② 漢字の読み方について 毎年、日本において、株式会社寫研(東京、豊島区)主催による「全国漢字読み書き大会」が開催されているが、もっとも成績の悪かったのは、本来の正しい読み方と慣用(一般に通用する)読み方の両方を求めた問題である。「洗滌」の「せんでき」を正しく読めた高校生はわずか1.5%、残りは「せんじょう」と読んだのである。「消耗」は「しょうこう」が正しく、「しょうもう」は誤り、「撹拌」は「こうはん」(正)、「かくはん」(誤)、「早急」は「さっきゅう」(正)、「そうきゅう」(誤)である。今日の日本では、本来の正しい読み方を知っている人が少ないのではないかと考える。 漢字のルーツは中国であるが、北京で集めた情報では漢字を省略、簡単にする運動で変化しつつある。電及び業は(画像)のように改正されたのである。
③ 振動切削法(Ultrasonic Cutting) 切削加工において、工具(ツール)を強制的に50Hz~20KHzの振動を与えながら切削すると次のような切削効果が得られる。 ●切削抵抗が大幅に減少する ●仕上面が理論的あらさになる ●工具寿命が大幅にのびる ●切削油の効果が増大する 一般的に、常識では、振動は工作機械に害はあっても益はない。強制的に刃物に振動を付加したらビレ(振動マーク)が発生して製品にならない筈であるが、意外なことに、一定の規則的振幅、振動数で加振すると、上記の効果が確実に出てくるから不思議である。 この研究は、宇都宮大学隈部淳一郎博士によって創始され、現在、生産現場で実用に供されている。次の2件の開発は道場主担当。(世界初の振動切削旋盤)(写真1.振動ねじたて盤10ST―A型)
② スーパー糸の開発 1972年、米国デュポン社が超強力繊維ケブラーを開発したが、このアラミド繊維は引張強度500㎏/#13215;cmもあり、夢の繊維と呼ばれていた。 ところが、1992年11月、日本の東洋紡が米国の大企業ダウ・ケミカル社と共同開発で糸としては最大の強度をもつ新しい繊維素材を開発することに成功し、今後実用化に取組むと発表した。新素材はPBO繊維と呼ばれ、重い物を吊り下げる力はピアノ線の2倍、変形しにくさは炭素繊維並み、さらに、700度の耐熱性がある。 このような繊維はスーパー繊維と呼ばれ、自動車タイヤの補強材、航空機、防弾チョッキ、防火服、カヌーおよびカヤックなど市場は急速に拡大しつつある。 2000年に入り、先のデュポン社は、クモの糸こそ世界最強の繊維、こんな発想から、遺伝子組み換え技術を駆使して、クモの糸そっくりの繊維を開発した。 軽くて伸び縮みする特長を生かし、衣料品や宇宙・航空機分野での実用化を研究している。生産工程でも石油製品や有機溶剤を一切使わず、天然に近い素材を強調している。デュポン社は、まず、糸の特性を決めるクモの遺伝子の配列を解明。コンピュータを使ってこれとそっくりな遺伝子を合成し、イースト菌などに組込んで、クモの糸のたんぱく質に似た物質(バイオシルク)を生成した。これを溶剤で溶かし、糸を紡いで繊維にする仕組みである。新素材は社内で「スパイダーシルク」と呼ばれている。
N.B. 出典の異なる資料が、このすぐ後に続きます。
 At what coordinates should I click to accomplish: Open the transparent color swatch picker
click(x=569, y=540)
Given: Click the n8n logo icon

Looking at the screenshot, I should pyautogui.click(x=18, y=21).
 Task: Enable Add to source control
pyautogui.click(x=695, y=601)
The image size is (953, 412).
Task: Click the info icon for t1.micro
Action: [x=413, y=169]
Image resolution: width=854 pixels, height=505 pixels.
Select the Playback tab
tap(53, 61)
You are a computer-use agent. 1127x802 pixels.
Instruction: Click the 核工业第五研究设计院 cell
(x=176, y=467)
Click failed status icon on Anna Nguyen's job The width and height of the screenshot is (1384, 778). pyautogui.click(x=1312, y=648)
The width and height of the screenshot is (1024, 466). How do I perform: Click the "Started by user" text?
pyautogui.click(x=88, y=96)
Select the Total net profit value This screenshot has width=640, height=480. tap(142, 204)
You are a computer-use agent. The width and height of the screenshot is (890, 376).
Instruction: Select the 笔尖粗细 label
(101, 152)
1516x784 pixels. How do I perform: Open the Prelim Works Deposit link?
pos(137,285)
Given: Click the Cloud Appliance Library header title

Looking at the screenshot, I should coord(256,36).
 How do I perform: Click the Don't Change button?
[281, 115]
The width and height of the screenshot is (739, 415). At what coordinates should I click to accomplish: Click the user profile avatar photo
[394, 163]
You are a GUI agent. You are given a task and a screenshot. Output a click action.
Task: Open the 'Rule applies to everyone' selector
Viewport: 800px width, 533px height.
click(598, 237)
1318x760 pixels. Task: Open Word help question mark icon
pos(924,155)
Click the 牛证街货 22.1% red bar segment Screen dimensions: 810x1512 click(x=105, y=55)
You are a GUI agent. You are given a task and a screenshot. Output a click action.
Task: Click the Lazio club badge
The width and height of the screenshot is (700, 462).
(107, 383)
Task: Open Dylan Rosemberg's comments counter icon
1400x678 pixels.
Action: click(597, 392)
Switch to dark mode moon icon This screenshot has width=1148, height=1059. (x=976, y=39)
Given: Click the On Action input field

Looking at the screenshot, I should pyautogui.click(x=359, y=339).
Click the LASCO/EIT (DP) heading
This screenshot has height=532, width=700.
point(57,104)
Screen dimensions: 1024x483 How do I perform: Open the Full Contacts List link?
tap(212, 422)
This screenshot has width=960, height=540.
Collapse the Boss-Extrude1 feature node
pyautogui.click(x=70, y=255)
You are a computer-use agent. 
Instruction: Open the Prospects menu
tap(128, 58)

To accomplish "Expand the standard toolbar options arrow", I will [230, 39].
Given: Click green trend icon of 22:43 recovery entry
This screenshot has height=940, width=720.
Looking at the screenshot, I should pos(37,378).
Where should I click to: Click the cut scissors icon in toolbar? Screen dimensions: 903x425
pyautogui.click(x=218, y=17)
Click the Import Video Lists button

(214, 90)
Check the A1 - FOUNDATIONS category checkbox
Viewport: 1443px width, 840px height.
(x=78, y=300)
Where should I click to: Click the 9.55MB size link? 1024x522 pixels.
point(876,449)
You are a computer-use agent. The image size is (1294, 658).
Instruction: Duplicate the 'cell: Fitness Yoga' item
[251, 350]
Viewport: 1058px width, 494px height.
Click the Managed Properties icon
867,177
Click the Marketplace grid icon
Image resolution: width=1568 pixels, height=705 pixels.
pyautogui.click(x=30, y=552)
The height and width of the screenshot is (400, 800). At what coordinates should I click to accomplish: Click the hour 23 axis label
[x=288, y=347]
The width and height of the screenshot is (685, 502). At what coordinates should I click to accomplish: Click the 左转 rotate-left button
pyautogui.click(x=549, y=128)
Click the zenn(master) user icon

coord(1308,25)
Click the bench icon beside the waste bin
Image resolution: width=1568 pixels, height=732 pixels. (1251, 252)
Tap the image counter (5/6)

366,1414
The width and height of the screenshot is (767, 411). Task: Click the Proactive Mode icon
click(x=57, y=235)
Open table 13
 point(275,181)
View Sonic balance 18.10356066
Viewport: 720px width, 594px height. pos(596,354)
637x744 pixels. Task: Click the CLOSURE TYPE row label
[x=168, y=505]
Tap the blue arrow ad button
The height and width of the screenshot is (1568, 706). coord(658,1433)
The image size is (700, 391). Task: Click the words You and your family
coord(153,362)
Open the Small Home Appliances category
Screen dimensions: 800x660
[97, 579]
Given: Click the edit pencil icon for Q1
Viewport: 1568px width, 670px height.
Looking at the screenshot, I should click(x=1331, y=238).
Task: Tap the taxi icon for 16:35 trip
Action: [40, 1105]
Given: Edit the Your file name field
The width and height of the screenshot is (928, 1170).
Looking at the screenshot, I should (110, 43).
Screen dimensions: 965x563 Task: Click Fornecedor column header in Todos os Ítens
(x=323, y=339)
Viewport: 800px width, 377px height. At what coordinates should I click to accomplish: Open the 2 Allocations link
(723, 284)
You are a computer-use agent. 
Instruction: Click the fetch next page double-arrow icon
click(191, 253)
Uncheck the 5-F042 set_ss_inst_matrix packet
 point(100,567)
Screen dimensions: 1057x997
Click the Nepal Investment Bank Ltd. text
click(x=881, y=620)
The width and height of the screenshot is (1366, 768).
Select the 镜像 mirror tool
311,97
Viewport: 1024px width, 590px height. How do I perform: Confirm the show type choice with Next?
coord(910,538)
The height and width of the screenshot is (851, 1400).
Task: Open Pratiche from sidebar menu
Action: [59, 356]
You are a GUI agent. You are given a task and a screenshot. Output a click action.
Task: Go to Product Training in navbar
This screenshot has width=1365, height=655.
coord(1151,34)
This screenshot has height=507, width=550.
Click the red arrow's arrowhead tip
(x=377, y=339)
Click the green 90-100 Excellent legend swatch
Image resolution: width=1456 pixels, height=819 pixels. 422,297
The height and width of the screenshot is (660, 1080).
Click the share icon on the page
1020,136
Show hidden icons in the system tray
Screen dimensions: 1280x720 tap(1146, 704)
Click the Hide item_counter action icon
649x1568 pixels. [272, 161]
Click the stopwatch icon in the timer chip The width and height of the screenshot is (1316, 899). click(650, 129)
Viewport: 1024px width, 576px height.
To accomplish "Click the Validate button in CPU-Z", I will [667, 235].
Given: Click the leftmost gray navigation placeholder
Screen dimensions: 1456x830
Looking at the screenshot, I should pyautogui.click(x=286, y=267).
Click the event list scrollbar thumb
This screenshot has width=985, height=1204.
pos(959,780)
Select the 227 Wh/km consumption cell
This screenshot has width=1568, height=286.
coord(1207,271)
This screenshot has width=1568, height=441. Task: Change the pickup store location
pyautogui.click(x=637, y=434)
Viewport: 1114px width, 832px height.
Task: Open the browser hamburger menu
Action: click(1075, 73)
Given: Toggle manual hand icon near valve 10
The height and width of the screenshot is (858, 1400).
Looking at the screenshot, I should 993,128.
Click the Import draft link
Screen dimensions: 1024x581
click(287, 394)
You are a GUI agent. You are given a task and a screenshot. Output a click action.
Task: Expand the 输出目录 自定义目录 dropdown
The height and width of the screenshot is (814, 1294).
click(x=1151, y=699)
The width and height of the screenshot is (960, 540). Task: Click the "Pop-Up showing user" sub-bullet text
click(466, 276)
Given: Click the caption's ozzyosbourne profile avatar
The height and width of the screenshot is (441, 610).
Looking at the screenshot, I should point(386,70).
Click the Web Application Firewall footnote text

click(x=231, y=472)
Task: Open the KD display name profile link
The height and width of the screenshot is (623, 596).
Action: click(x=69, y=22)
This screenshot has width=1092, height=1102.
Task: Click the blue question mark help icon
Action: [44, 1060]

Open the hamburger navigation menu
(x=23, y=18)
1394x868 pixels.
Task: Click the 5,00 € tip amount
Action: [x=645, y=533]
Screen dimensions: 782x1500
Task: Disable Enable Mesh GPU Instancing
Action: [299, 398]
③ 松枯れ病の主犯について 森林において、松の木を枯らす原因は、枯れた木で見つかるマツノマダラカミキリという虫が松の葉を齧るためであるとの学説から、この虫に寄生するマツノザイセンチュウという線虫が犯人である説に変わった為、防除策にはカミキリへの農薬散布か、線虫を殺す駆虫剤を松の木に注入する方法がとられていた。 ところが、1992年、神津、岡山大学農学部教授がマツノザイセンチュウが引き起こすと見られている松枯れ病は、この線虫がもっている細菌が出す毒物で起る可能性が非常に高い。と日本農芸化学会で発表し注目されたのである。 主犯が細菌ならば、他の動植物に害のない殺菌剤による駆除方法に切り換えられるから素晴らしい。